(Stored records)
┄┄┄┄┄┄┄┄┄┄┄┄┄┄┄┄┄┄┄┄

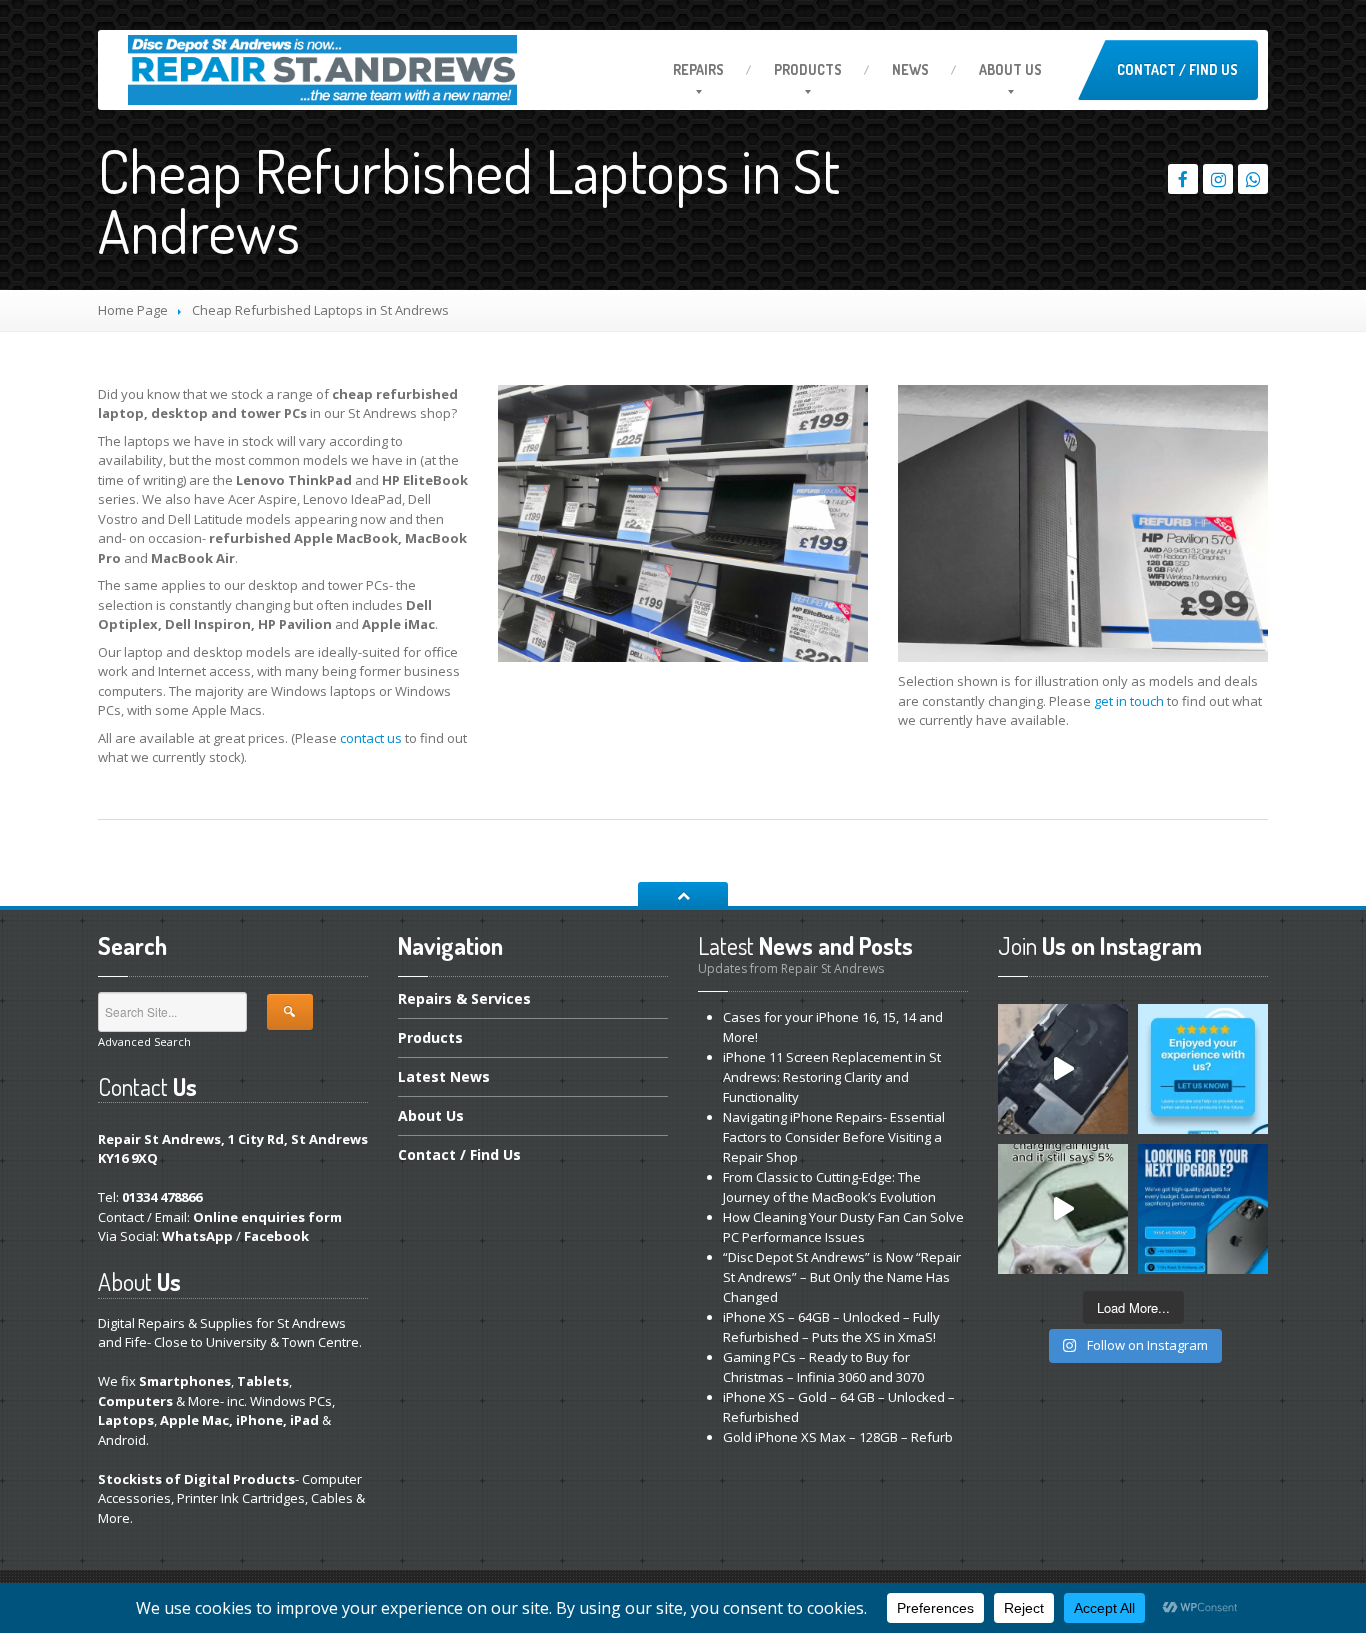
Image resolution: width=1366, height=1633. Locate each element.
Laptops (126, 1420)
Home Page (133, 310)
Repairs (698, 69)
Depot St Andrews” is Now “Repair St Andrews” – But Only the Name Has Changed (842, 1277)
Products (808, 69)
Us (1010, 69)
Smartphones (185, 1381)
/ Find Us (459, 1154)
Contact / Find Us (1177, 69)
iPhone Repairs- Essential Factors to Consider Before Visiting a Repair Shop (834, 1137)
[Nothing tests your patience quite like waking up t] (1063, 1209)
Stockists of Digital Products (196, 1479)
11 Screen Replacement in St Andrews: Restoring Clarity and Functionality (832, 1077)
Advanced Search (144, 1041)
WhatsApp (197, 1236)
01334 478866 (162, 1197)
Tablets (263, 1381)
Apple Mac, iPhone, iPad (239, 1420)
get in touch (1129, 701)
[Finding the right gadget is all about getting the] (1203, 1209)
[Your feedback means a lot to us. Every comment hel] (1203, 1069)
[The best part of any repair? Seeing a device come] (1063, 1069)
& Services (464, 1000)
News (910, 69)
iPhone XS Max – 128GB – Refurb (838, 1437)
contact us (371, 738)
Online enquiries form (267, 1217)
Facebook (276, 1236)
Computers (135, 1401)
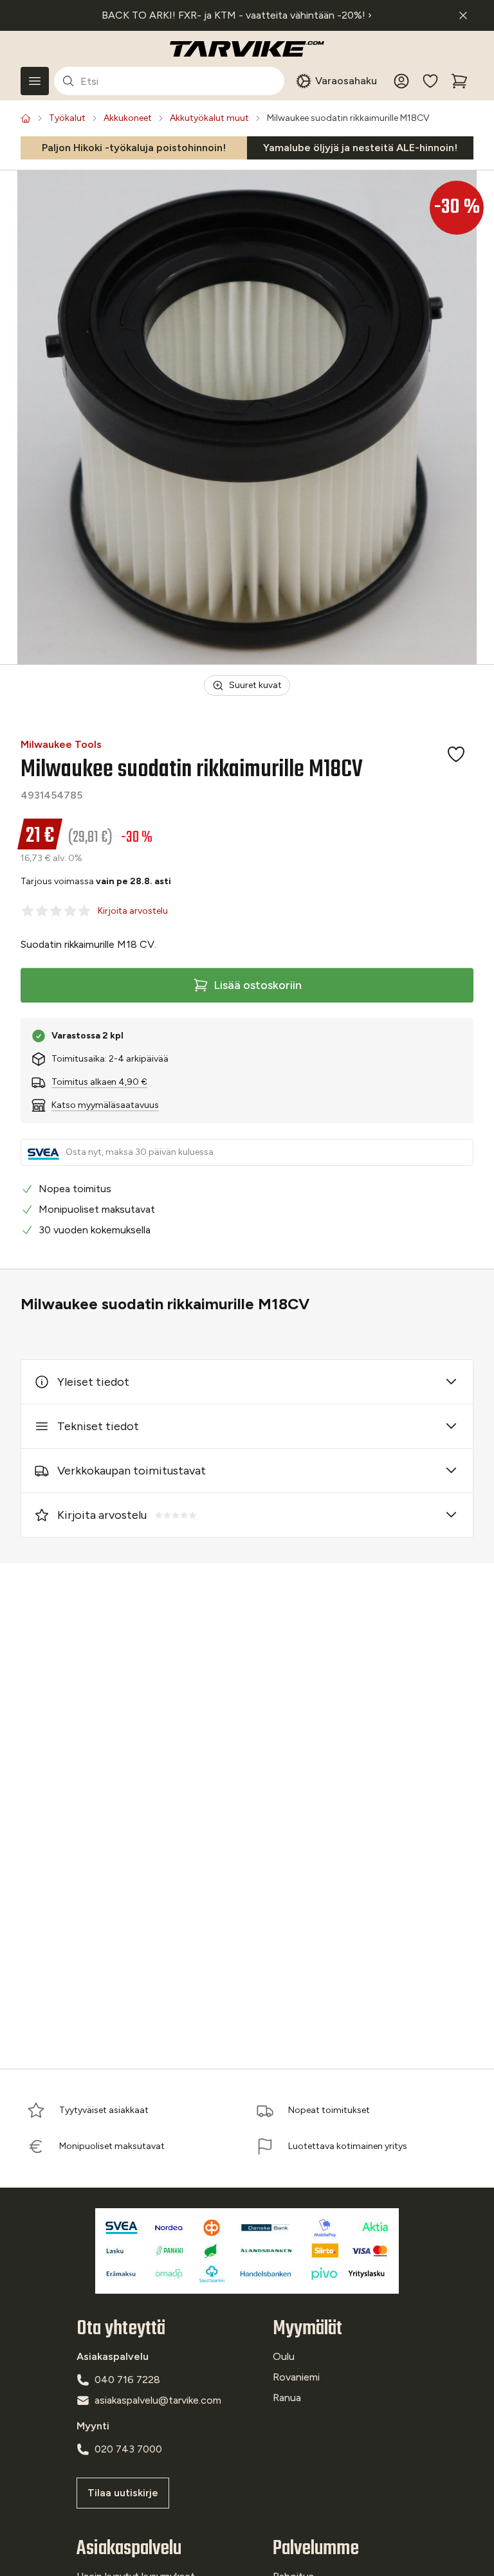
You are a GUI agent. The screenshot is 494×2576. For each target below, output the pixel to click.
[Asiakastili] (401, 81)
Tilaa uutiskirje (122, 2493)
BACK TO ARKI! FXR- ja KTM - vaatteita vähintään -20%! (237, 15)
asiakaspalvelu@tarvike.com (158, 2400)
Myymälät (307, 2329)
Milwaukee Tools (61, 744)
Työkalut (67, 118)
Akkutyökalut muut (209, 118)
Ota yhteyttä (121, 2329)
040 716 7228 (127, 2379)
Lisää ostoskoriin (258, 985)
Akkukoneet (128, 118)
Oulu (284, 2356)
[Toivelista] (430, 81)
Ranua (287, 2397)
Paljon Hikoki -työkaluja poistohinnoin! (134, 147)
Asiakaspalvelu (129, 2548)
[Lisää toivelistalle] (456, 754)
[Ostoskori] (459, 81)
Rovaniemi (296, 2377)
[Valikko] (35, 81)
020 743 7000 (128, 2449)
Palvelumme (316, 2548)
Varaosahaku (346, 81)
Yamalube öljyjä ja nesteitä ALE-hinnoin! (360, 147)
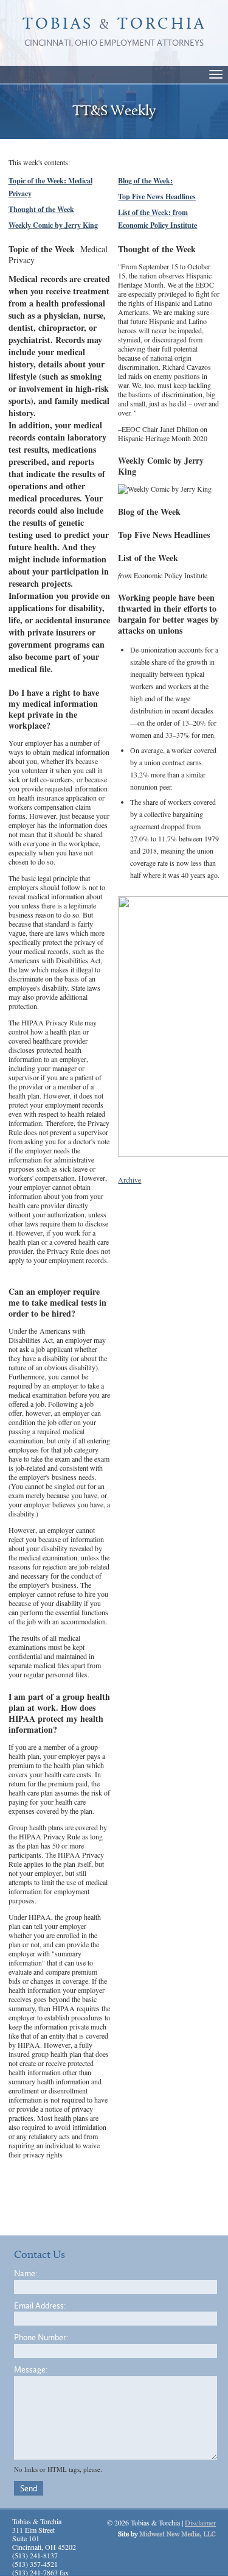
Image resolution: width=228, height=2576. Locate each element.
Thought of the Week (41, 209)
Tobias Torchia (114, 32)
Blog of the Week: (145, 180)
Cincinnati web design (167, 2534)
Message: (31, 2370)
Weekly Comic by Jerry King (53, 225)
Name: (26, 2273)
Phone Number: (41, 2337)
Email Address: (40, 2306)
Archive (129, 1179)
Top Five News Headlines (157, 196)
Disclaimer (200, 2522)
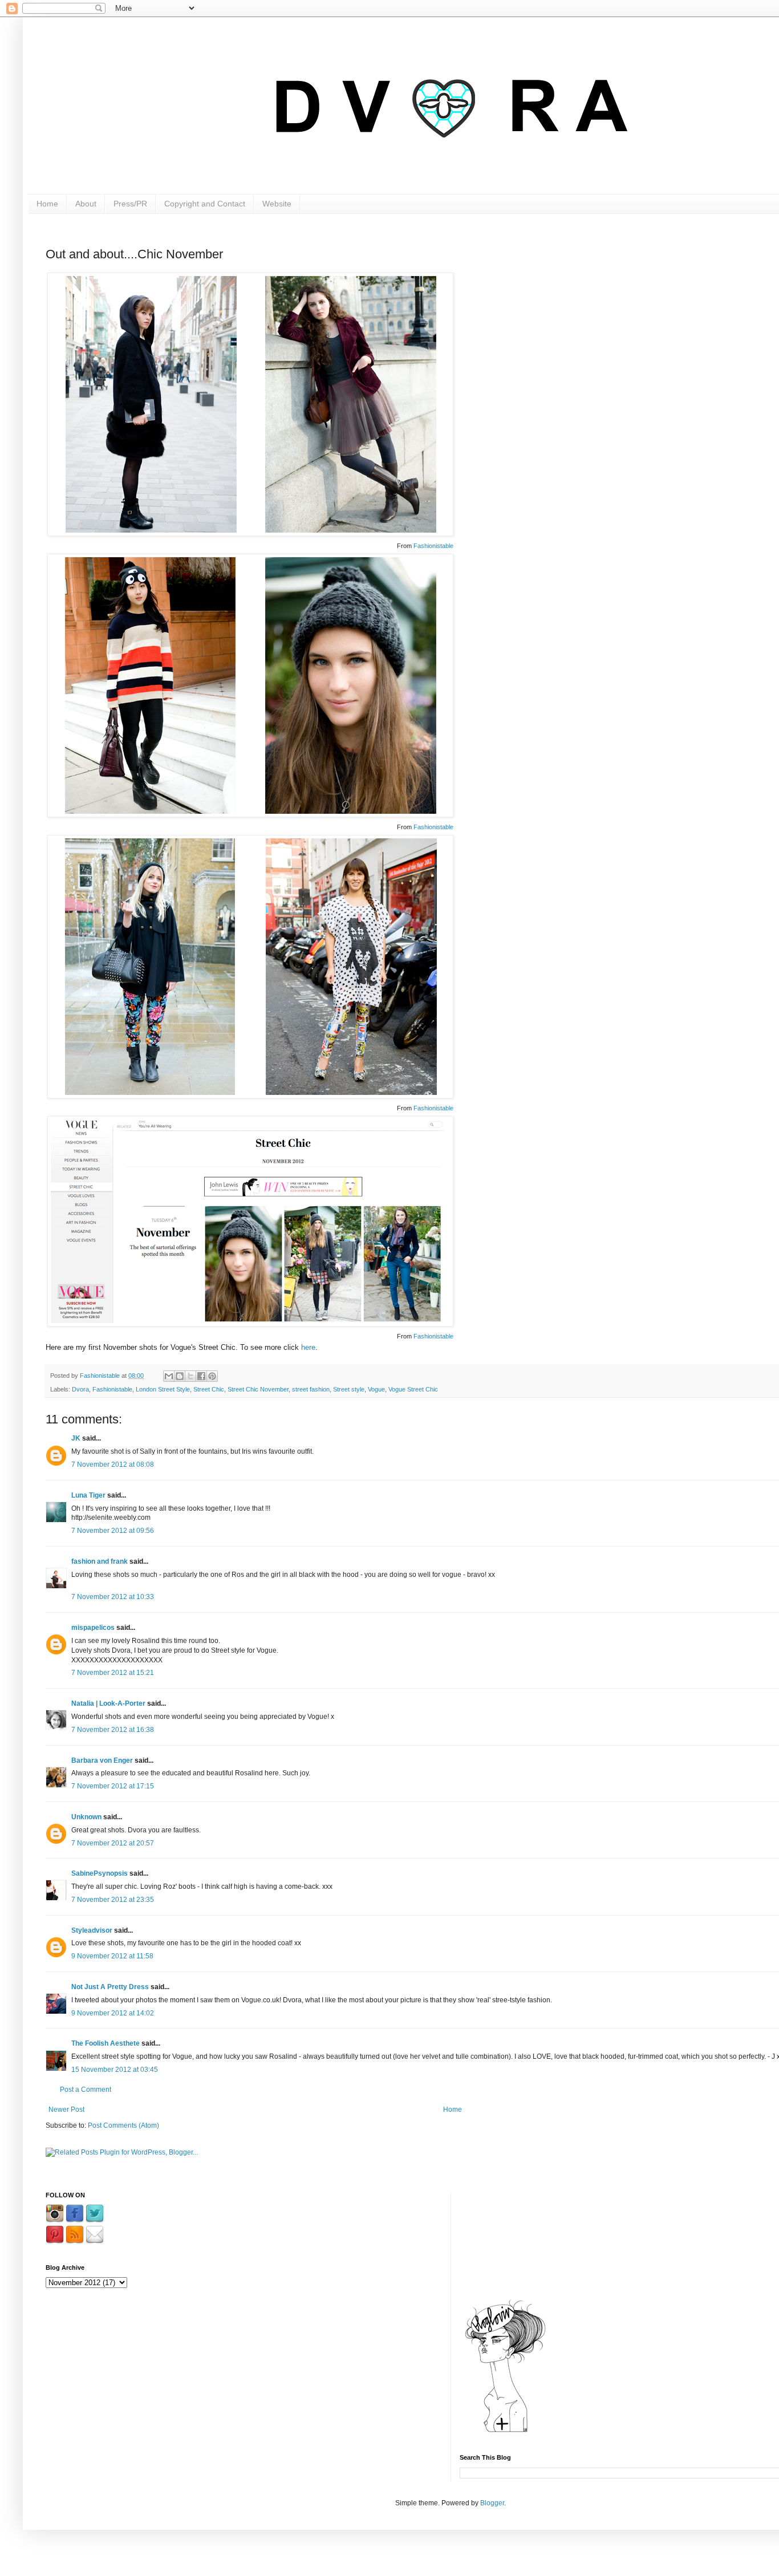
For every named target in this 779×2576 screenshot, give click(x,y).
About (85, 203)
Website (276, 203)
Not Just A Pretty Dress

┄┄┄┄┄┄┄┄┄┄┄┄┄┄┄┄┄┄┄┄

Tally, across the records, each line that contains the word "click", and answer with nothing except the count.

*RESPONSE AREA*.
2